Thank you for the question. I will start, but I may turn to Glenda, only because in her previous job as the president of the Canadian Institute for Health Information she was very involved in some ongoing work that I'll mention.
Privacy is an issue, obviously, with respect to any electronic system, especially a system dealing with the nature of the personal information you'd find on the electronic health record. It's important to manage the evolution of this in a way that will achieve a number of goals in equilibrium. Obviously we want to have the most efficient health record possible. We want to do it in a way that's going to be respectful of privacy. We also want to do it in a way--and it's in this area that the work is really important--that gives us access to aggregate information. There is huge value in having that aggregate information so that the management of the health system can understand outcomes on a regional or population basis.
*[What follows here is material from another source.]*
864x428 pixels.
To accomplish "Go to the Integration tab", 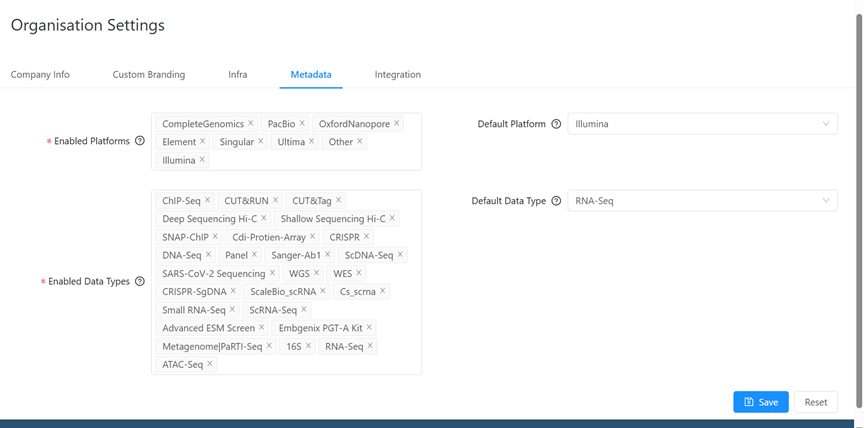I will point(397,75).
I'll give you one example of how aggregate information might have been helpful had we had an electronic health record. You'll remember the situation around COX-2 inhibitors and Vioxx back a few years ago. What I've heard in the United States... Vioxx killed thousands and thousands of people. It killed a lot of middle-aged men with strokes and heart attacks. It took lengthy detective work to associate those conditions, because, frankly, a lot of middle-aged or elderly people might come into hospital with those kinds of conditions. If you could have linked the drug interaction--in other words, what they were taking--with the fact that they were presenting with these symptoms and you did a search that determined there was a pattern, it might have been possible for regulators in the world to have moved much more expeditiously with respect to dealing with that situation. To have that capability, you're going to need individual patient information. You don't necessarily need everybody's specific identifiers right down to the name, etc., but you need to have enough information to enable you to draw those conclusions.
That's one illustration, one example, of the kinds of issues we're dealing with. On the one hand, we don't want to have rules that would just expose everybody's information; obviously that has huge implications with respect to insurability, and there is no question that there are issues about that. On the other hand, you don't want to do it in such a way that it's going to prevent us from having better interventions through the power of that aggregate data.
That work is going on now. There is a working group that involves the provinces and territories, the federal government, and the Canadian Institute for Health Information, because as the premier national health information organization, CIHI obviously has an interest in making sure that we're not going to have the perverse effect of electronic health records causing less information to be available to them. Obviously Infoway itself is also involved, and discussions would take place with privacy commissioners across the country as well.